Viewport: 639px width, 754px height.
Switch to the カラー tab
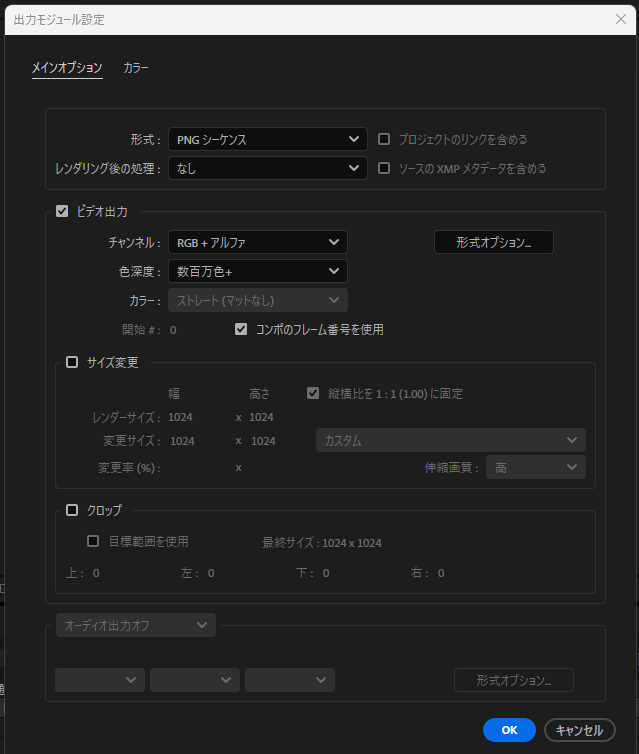tap(136, 68)
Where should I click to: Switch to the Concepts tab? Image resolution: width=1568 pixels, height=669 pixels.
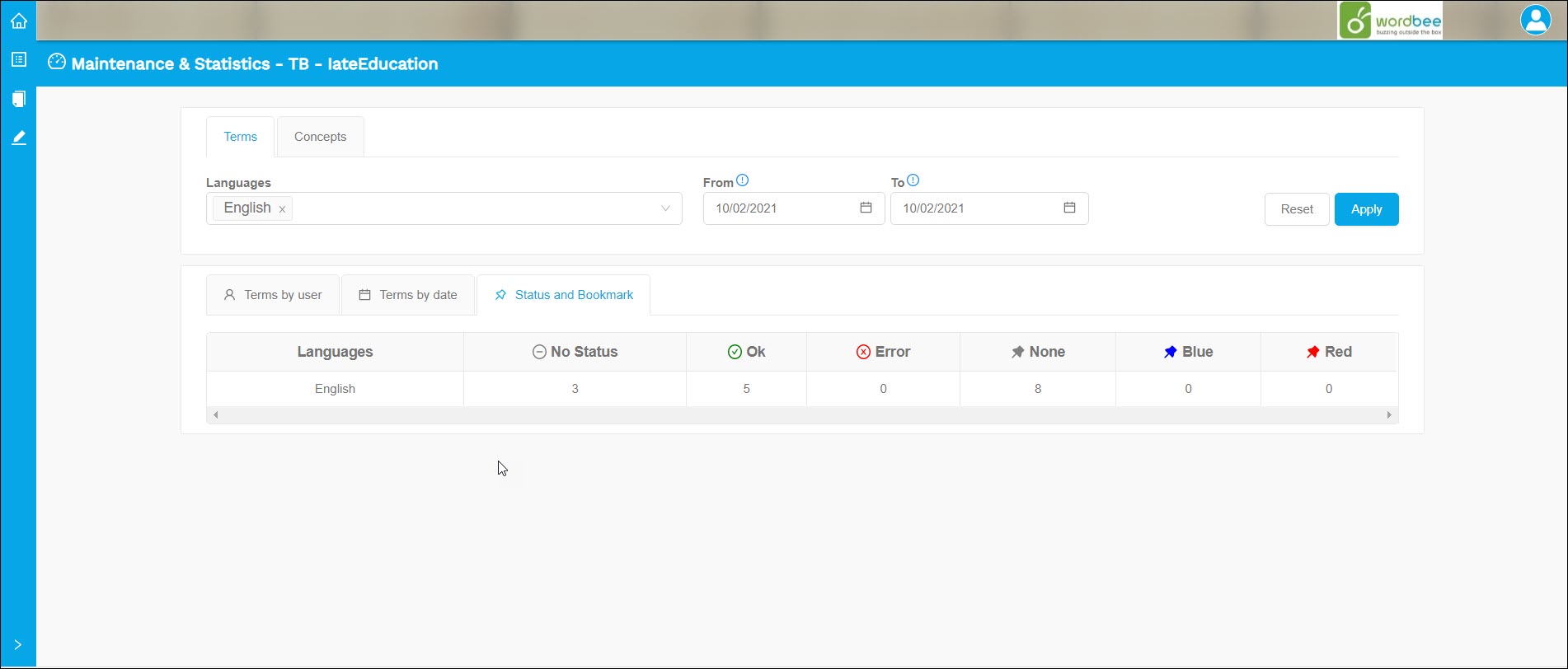320,137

WORK INSTRUCTION: What is needed is an exact repeat of the records, with every picture left out.

RESPONSE AREA:
Viewport: 639px width, 754px height.
Switch to the カラー tab
tap(136, 68)
Where should I click to: Switch to the Concepts tab? Image resolution: width=1568 pixels, height=669 pixels.
320,137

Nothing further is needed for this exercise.